Imagine you have your bakery shop. I’m sorry if you’re listening to this episode before your lunch but it will help me to make the point 🙂 Anyway, you see people coming through the door every day and some of their faces are familiar to you – they’ve become your recurrent customers.
Now, as much as you like to see familiar faces and possibly become pals with these people, it’s not the end of the story. Your recurrent customers make your business financially stable and predictable. Now, switching to mobile apps, each day you’re selling your “donuts” in hundreds and, given how much you’re investing in attracting new users, you really need to have recurrent customers.
Acquiring a new app user can be five times as expensive as retaining an existing one.
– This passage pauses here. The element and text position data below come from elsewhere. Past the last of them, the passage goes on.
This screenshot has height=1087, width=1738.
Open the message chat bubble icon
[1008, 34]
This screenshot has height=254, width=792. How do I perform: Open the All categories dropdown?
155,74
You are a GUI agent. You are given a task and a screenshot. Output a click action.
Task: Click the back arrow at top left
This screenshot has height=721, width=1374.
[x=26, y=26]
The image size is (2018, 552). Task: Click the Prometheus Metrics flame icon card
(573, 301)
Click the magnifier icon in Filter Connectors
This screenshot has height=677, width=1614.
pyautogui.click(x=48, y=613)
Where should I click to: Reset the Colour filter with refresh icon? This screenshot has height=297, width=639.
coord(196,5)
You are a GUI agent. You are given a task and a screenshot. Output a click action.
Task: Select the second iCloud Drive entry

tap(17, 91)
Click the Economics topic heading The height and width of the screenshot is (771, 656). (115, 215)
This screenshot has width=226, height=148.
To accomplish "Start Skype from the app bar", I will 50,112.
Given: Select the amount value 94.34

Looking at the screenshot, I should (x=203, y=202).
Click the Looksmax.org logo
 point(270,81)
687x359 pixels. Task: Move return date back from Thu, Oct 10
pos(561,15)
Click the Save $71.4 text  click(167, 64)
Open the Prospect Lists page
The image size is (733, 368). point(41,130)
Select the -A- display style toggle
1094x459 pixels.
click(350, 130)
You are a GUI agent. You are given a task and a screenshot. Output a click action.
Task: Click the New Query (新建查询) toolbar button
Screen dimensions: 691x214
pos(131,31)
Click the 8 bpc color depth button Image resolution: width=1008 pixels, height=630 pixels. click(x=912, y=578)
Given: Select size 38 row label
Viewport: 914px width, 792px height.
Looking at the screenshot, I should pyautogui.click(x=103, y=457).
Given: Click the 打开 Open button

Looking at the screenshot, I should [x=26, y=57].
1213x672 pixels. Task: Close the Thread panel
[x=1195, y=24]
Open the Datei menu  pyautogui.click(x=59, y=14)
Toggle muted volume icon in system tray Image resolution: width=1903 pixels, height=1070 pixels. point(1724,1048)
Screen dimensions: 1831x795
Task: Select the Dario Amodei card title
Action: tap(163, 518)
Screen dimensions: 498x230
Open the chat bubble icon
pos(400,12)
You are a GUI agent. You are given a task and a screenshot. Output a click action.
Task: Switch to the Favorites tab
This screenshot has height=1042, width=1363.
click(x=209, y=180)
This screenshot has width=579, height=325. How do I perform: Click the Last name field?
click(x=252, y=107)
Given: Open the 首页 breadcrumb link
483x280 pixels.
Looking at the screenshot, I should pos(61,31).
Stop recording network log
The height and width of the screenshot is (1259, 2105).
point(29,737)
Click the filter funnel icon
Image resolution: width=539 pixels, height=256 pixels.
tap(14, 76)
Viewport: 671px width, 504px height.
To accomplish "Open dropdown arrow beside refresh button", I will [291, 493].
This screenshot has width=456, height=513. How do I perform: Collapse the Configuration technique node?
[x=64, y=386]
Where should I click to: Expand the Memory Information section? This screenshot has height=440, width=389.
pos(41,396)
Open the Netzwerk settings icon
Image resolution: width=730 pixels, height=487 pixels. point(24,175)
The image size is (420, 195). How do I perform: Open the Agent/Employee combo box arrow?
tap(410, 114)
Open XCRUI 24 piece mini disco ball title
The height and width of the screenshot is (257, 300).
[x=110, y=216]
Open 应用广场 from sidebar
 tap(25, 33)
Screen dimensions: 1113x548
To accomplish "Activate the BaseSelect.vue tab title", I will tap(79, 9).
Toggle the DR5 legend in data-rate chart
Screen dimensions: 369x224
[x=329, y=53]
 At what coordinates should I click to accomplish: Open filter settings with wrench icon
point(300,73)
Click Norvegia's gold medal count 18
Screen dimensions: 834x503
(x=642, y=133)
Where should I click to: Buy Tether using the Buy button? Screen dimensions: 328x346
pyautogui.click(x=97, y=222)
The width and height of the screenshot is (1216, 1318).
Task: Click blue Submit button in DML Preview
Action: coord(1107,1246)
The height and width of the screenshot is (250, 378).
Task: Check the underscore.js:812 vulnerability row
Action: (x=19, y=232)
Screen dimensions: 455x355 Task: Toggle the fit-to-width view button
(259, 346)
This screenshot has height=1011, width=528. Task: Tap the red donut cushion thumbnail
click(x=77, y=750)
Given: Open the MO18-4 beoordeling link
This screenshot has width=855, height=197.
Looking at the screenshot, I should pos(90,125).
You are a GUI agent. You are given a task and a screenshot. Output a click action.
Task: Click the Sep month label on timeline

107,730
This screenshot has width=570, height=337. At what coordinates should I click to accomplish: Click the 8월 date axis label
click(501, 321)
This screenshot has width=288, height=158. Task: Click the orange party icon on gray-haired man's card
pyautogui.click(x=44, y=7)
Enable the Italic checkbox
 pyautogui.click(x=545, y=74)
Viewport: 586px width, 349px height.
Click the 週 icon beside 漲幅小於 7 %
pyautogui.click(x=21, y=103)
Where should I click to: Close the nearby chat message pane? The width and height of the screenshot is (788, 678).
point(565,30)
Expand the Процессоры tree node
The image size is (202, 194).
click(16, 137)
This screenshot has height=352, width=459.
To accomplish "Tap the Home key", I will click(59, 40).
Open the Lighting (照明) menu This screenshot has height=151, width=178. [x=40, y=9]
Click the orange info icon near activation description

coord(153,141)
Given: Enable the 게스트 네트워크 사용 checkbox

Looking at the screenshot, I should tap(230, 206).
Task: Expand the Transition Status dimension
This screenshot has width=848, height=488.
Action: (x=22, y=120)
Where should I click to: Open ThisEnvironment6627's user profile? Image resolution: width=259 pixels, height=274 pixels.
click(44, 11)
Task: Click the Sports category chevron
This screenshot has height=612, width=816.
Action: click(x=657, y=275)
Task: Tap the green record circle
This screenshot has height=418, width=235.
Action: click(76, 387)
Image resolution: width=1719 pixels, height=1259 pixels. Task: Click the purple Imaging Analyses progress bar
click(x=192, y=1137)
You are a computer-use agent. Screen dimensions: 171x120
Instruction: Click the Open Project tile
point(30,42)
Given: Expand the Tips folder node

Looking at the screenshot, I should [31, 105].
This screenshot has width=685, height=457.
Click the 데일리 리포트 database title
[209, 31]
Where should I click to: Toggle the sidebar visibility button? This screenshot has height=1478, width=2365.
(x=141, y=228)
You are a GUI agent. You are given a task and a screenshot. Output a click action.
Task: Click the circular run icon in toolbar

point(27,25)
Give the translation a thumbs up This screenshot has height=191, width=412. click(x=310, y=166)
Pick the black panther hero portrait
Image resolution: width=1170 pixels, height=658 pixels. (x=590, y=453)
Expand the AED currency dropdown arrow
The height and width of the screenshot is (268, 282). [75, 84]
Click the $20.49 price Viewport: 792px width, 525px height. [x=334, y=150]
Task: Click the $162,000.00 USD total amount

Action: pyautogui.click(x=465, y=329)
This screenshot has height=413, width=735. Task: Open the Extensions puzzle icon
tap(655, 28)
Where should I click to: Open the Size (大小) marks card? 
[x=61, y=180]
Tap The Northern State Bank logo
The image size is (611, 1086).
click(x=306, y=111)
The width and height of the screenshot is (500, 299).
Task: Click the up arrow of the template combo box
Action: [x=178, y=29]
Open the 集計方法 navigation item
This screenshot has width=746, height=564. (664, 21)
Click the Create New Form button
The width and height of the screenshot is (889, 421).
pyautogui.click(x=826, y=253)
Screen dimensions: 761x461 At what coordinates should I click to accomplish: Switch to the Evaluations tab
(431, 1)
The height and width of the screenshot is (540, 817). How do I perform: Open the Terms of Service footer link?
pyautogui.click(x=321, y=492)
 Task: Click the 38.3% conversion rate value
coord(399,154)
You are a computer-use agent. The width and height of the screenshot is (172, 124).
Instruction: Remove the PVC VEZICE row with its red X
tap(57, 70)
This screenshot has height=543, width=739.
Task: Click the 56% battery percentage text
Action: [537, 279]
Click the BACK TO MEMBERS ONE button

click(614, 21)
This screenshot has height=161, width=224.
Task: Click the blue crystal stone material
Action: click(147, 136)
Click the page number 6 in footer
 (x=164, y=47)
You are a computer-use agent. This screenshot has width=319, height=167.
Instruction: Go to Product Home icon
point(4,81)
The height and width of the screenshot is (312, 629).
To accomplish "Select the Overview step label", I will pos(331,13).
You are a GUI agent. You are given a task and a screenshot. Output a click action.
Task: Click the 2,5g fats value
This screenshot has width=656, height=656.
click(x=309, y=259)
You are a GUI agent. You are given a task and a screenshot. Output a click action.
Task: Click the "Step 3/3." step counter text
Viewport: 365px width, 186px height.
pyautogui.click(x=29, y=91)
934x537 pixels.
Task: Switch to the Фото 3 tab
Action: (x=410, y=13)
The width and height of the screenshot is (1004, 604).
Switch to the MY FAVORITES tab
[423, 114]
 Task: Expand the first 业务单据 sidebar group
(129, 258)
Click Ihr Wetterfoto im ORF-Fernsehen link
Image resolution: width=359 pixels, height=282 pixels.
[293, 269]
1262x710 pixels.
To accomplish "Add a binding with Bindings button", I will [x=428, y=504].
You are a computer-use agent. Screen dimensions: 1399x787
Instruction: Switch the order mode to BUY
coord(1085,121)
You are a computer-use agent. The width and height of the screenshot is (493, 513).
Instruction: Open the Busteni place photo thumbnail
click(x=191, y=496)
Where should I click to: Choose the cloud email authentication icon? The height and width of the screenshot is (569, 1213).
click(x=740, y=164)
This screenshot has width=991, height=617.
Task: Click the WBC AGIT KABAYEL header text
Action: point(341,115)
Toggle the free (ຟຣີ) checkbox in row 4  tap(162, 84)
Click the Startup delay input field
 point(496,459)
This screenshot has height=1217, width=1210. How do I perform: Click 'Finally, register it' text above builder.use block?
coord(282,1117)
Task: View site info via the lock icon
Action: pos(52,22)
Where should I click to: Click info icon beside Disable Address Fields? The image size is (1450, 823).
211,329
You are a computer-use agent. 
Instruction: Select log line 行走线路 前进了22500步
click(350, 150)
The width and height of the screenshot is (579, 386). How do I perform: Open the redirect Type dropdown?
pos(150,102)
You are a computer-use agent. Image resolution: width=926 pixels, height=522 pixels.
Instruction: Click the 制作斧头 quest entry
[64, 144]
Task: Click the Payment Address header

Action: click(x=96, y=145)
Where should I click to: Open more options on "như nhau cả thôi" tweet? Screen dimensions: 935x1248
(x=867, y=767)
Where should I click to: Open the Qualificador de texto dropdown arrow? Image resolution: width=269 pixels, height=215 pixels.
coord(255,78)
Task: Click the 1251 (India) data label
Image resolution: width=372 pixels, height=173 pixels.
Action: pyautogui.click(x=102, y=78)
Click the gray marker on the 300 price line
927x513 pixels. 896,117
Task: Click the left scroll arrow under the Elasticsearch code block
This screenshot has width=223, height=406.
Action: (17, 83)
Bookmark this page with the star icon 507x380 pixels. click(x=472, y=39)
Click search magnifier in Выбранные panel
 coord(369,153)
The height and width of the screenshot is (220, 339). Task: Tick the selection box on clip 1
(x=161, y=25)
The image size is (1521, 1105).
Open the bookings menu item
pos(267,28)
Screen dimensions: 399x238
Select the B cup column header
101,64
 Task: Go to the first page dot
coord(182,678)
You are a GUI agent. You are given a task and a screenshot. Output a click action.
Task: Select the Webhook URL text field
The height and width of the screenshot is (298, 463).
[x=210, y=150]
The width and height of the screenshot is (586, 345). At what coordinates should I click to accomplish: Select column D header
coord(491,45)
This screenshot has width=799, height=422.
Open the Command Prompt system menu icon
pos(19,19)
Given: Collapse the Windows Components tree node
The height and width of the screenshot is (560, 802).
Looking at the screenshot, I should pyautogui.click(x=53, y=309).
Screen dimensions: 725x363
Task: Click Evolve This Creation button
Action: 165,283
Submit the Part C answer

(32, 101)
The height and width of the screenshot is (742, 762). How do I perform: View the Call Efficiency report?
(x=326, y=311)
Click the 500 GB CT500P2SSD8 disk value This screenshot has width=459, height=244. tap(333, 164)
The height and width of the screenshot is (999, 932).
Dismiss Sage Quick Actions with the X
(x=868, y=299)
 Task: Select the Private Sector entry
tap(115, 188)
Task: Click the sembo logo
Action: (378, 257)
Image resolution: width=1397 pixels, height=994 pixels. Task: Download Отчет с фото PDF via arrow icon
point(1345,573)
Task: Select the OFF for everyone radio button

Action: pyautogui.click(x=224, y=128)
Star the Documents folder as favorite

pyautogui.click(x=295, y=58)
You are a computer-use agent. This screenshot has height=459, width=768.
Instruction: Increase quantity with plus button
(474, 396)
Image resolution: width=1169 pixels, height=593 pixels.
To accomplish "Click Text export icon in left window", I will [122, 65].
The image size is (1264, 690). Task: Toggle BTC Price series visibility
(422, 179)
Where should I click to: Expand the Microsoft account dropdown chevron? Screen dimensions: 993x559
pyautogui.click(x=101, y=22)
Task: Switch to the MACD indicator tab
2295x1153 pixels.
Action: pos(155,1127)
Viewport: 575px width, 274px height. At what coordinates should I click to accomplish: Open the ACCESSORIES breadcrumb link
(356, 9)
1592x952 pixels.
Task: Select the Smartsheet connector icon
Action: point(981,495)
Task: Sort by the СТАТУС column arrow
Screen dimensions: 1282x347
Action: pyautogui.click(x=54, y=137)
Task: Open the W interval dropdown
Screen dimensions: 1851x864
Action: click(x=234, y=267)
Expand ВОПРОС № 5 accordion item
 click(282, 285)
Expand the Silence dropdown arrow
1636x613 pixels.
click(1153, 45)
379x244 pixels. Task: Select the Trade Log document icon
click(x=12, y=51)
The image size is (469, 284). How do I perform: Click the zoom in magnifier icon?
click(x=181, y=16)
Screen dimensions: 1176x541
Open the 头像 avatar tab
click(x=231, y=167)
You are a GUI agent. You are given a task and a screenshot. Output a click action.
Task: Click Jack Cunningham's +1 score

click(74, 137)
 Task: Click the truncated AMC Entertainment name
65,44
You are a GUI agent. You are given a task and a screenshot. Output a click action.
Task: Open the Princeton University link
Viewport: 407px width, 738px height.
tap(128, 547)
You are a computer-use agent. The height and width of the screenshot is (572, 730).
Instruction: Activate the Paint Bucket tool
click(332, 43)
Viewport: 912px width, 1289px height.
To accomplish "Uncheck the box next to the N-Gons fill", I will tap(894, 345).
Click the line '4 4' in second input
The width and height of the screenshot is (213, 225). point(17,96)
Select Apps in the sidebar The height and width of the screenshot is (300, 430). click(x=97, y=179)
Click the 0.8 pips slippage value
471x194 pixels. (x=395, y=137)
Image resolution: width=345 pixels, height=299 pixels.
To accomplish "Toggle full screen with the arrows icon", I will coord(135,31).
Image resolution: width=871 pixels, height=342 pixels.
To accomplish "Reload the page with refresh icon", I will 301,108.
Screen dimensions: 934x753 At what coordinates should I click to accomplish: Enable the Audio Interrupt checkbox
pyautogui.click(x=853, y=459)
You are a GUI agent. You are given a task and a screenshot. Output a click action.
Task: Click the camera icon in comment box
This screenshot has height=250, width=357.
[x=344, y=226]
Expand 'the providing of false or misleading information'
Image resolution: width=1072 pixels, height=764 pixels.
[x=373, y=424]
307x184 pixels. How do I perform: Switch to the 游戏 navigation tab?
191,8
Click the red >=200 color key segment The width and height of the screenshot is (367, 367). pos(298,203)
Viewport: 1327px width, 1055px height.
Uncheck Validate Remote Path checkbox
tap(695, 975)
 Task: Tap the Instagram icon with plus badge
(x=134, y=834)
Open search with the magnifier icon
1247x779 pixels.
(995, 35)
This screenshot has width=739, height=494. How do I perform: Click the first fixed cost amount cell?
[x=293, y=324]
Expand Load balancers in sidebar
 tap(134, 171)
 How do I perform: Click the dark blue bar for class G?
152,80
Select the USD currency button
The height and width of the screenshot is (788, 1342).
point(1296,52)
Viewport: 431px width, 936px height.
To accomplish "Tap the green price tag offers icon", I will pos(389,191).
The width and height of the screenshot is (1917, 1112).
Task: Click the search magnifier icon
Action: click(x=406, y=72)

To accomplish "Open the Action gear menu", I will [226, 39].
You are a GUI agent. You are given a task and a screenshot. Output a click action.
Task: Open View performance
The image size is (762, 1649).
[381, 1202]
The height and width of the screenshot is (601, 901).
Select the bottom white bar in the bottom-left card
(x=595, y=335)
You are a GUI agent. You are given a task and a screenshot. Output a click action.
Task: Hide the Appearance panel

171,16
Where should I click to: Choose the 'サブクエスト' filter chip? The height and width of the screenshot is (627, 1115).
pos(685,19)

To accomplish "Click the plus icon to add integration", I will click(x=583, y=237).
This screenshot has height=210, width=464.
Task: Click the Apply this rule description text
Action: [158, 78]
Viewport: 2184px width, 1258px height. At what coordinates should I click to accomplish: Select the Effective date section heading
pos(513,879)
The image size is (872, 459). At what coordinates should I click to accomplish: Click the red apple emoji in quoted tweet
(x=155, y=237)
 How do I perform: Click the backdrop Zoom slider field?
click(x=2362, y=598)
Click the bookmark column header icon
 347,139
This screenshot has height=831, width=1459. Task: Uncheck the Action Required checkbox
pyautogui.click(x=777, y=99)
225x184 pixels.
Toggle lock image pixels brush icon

And in this episode, we have Jennie to tell us about app retention.
Today’s Topics Include:
- 30-day app user retention definition
- the average Retention rate for iOS and Android
- how brands can increase the Retention rate
- Android or iOS? iOS on iPhone 13 Pro
- Jennie’s first mobile phone was a car phone with an external antenna attached to the car
- What features would Jennie miss most? Express pay on transit
- What’s missing from mobile app technology? Better Bluetooth connectivity between the iPhone and headphones
Links and Resources:
Quotes from Jennie Lewis:
“Only 8% are coming back to the app after a 30-day of download, which is a huge cliff.”
“The year average for a customer in North America [Cost Per User] is $5.28”
“The data shows that the worst cliff is within the first two days.”